● PROBLEM TO WORK ON
Return the full listing, keeping every line exactly as it is.

● DATA SUPPLIED
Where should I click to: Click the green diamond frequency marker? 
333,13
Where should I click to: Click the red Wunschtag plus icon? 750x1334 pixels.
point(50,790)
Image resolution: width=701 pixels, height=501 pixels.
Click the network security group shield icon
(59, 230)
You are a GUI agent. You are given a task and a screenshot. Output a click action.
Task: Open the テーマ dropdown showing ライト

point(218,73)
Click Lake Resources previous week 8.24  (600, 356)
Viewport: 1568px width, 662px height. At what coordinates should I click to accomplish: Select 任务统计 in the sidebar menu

● THE ANSWER
Where should I click to: Click the green diamond frequency marker? 
333,13
Where should I click to: Click the red Wunschtag plus icon? 750x1334 pixels.
point(50,790)
Image resolution: width=701 pixels, height=501 pixels.
Click the network security group shield icon
(59, 230)
You are a GUI agent. You are given a task and a screenshot. Output a click action.
Task: Open the テーマ dropdown showing ライト

point(218,73)
Click Lake Resources previous week 8.24  (600, 356)
Viewport: 1568px width, 662px height. At what coordinates should I click to accomplish: Select 任务统计 in the sidebar menu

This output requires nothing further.